WHAT IS EXPECTED
Please copy the lines from the line containing "The width and height of the screenshot is (1080, 1405)." up to and including the line containing "pos(349,875)", reproducing each one exactly.

-- BEGIN EXERCISE INPUT --

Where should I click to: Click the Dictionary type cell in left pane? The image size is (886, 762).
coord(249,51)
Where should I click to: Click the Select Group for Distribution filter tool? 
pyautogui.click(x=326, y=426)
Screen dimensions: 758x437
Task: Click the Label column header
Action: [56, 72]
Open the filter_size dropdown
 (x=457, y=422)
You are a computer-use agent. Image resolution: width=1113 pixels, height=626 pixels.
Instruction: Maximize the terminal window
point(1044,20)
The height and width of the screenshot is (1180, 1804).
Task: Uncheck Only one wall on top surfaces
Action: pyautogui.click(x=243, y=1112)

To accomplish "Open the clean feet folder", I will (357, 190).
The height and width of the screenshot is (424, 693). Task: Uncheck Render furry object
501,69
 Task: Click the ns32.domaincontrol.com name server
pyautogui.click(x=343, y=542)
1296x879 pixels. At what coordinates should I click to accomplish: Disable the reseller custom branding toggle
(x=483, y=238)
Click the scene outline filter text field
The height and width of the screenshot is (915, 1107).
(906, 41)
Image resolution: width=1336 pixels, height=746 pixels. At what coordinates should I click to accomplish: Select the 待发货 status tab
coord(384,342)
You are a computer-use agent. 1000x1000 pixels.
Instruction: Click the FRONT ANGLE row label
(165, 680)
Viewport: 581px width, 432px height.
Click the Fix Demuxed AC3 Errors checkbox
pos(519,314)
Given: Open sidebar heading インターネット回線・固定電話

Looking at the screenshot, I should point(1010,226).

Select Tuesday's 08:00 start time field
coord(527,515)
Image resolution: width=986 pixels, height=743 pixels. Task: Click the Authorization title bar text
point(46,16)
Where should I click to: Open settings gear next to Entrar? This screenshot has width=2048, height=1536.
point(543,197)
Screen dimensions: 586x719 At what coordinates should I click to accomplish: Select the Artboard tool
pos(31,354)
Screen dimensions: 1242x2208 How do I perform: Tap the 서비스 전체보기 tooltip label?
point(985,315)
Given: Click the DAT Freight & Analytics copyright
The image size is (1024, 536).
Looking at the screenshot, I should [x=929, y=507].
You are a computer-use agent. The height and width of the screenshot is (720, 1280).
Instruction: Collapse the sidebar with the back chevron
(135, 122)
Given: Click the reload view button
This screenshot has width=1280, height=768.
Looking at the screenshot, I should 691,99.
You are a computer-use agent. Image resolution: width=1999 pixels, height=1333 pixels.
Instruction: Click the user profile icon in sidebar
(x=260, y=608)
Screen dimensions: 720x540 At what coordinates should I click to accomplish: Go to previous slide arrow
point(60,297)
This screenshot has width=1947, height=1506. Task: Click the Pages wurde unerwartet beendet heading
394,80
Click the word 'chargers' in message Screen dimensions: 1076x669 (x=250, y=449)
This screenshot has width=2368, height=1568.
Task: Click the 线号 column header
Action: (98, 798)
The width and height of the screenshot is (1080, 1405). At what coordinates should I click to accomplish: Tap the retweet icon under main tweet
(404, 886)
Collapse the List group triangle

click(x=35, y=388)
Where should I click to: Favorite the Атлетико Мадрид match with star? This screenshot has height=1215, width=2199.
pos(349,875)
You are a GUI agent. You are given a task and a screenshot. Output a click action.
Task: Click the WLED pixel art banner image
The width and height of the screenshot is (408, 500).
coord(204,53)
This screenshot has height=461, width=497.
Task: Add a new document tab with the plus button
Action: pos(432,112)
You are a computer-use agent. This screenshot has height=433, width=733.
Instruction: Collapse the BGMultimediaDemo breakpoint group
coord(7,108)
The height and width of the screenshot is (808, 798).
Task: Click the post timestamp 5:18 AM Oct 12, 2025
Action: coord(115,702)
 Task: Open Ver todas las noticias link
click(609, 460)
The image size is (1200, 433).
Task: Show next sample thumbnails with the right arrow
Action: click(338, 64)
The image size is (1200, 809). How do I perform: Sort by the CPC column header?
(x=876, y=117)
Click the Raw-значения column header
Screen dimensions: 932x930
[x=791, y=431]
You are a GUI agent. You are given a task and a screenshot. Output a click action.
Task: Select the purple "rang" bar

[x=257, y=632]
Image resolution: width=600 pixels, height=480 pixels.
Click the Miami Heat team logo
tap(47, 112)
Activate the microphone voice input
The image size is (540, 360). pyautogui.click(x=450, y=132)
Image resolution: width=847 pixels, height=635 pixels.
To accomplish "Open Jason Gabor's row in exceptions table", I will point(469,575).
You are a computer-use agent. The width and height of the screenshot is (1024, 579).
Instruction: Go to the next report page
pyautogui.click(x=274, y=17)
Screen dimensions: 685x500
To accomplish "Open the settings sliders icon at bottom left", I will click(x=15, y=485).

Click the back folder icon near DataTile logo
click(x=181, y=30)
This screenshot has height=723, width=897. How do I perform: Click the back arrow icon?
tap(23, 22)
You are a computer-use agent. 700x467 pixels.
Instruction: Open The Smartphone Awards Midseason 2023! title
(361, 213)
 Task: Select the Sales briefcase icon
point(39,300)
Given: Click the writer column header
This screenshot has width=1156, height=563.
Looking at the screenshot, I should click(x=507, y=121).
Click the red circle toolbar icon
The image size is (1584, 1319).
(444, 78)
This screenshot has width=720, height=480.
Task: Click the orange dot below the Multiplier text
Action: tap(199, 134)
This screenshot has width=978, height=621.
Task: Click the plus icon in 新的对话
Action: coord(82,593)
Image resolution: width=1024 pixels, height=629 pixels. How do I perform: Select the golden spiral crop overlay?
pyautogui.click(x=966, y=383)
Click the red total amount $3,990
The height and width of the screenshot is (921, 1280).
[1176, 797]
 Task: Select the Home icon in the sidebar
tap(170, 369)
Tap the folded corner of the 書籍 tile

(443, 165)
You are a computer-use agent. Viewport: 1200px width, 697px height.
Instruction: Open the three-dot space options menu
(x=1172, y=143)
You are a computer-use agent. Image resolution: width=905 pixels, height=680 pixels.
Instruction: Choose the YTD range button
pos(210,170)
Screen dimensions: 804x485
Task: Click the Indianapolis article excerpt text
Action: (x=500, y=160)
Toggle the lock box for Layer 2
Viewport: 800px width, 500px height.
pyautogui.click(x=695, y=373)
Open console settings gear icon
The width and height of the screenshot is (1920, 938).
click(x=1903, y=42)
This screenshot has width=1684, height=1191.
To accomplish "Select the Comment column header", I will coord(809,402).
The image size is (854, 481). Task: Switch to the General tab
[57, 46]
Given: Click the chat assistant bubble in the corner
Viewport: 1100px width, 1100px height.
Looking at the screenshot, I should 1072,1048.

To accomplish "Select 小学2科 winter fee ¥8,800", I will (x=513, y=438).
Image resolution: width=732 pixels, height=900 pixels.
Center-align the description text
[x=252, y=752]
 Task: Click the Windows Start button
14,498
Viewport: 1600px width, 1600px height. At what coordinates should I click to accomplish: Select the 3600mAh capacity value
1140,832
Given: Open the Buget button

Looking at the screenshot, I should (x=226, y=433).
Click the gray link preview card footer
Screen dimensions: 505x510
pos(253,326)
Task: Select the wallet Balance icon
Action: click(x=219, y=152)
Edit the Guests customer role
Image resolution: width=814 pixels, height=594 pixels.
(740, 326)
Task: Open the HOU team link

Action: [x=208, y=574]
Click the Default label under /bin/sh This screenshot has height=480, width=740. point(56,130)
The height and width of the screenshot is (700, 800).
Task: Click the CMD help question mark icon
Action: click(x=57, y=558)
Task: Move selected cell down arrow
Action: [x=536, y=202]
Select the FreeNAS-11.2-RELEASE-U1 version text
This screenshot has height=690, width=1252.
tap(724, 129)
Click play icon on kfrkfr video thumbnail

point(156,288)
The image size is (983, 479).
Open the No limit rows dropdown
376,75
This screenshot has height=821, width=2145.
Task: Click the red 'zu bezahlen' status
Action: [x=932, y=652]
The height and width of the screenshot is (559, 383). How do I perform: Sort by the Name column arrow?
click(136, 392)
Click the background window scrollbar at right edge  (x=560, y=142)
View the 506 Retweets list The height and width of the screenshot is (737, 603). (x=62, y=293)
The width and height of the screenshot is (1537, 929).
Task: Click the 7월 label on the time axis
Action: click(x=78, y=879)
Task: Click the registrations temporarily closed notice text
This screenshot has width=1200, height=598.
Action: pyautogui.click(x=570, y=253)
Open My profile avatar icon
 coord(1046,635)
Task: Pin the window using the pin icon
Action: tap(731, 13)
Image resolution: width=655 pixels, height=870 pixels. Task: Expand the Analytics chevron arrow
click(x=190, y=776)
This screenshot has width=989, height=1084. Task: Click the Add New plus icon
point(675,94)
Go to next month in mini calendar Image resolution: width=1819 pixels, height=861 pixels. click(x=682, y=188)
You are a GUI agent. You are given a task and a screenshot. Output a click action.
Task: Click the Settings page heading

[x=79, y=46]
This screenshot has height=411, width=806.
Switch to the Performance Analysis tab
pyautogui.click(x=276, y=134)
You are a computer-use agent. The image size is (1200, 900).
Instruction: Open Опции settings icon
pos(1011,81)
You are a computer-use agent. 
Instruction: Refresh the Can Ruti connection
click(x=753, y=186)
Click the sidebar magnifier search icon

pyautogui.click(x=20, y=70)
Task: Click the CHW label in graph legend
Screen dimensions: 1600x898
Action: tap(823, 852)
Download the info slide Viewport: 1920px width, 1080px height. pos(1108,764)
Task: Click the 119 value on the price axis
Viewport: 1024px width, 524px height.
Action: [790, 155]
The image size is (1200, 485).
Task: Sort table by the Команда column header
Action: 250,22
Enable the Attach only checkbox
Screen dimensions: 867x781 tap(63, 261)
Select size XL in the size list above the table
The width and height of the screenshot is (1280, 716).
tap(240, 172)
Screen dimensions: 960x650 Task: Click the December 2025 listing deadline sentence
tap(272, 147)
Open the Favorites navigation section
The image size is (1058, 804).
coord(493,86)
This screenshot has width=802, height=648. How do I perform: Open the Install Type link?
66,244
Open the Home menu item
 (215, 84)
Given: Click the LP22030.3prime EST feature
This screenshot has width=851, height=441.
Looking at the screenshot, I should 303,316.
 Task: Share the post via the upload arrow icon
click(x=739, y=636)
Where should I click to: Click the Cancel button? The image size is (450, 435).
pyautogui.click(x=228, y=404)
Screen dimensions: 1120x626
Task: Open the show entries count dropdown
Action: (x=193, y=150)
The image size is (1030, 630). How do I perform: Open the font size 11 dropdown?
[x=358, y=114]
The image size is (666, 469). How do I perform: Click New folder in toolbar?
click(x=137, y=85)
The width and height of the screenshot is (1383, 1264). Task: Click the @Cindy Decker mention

-- END EXERCISE INPUT --

WRITTEN RESPONSE
The width and height of the screenshot is (1080, 1405). At what coordinates should I click to accomplish: Tap the retweet icon under main tweet
(404, 886)
Collapse the List group triangle

click(x=35, y=388)
Where should I click to: Favorite the Атлетико Мадрид match with star? This screenshot has height=1215, width=2199.
pos(349,875)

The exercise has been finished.